It is a new week, another Monday......  5 weeks into the new year.  February 4, 2013 - Only 42 days until Spring.  Yahooo :)  Saturday was Groundhog's Day. Polk County Paula in Des Moines stated.... NO SHADOW - Expect an Early Spring!  And so did Punxsutawney Phil - So it must be correct right?  Who puts their trust in a groundhog?
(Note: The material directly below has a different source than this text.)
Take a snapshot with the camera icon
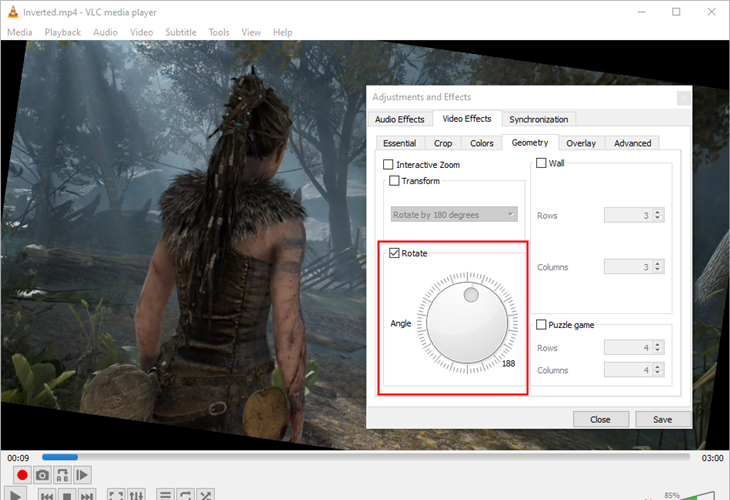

Either way,  I am ready for spring and to enjoy the outdoors again.  I can't wait to start our daily walks again, and to see new growth all around us.  The great thing about February - only 28 days!  Not that I should be wishing my days away - I'm not, I am just ready for some warm sun.  I have to remind myself that Life is a Journey - We need to remember to live each day as though it is our last.  Enjoy the small moments as much as the big moments.  Say "I love you" - and be the friend you want others to be for you.  Even when life is tough, and you wonder why?  It is important to carry on living life.  We are only blessed with one.  So Hello February - Hello Life... Let me enjoy each moment, each day, and each month as we Carry On in Life... Making Moments and Making Memories.... "This is the day that the Lord has made; let us rejoice and be glad in it." Psalm 118:24


LOVE - Today Brennon and I went to Des Moines -  I love it when he takes the day off to spend it with me at doctor's appointments.  He has come to realize that when he is there, my anxiety is lower, resulting in my blood pressure being lower.  Just sitting in the waiting room, he calms me.  We had a great day -  enjoyed lunch at Famous Dave's and he surprised me with charms from Pandora.  My bracelet is so beautiful, and I love that the charms represent part of my life.  Overall - it was a wonderful day.  I enjoyed the little moments that we shared.

Do you know what else I cherish? Saturday mornings... I love Saturday mornings.  Most people I talk to utilize Saturdays to sleep in.  Not me.  I find the earlier I wake up - the more productive I am.  I find that Saturday mornings, before Brennon wakes up, is my time.  I am able to talk to God, talk to Carter, and find my peace for the end of the week.  To reflect on my feelings, my actions, and my responsibilities.  Many times it is Saturday morning, where I find my thought for the next week, and ideas for my blog. Just me and the fat cat, lounging on the chaise lounge, a cup of coffee, and most times a box of kleenex.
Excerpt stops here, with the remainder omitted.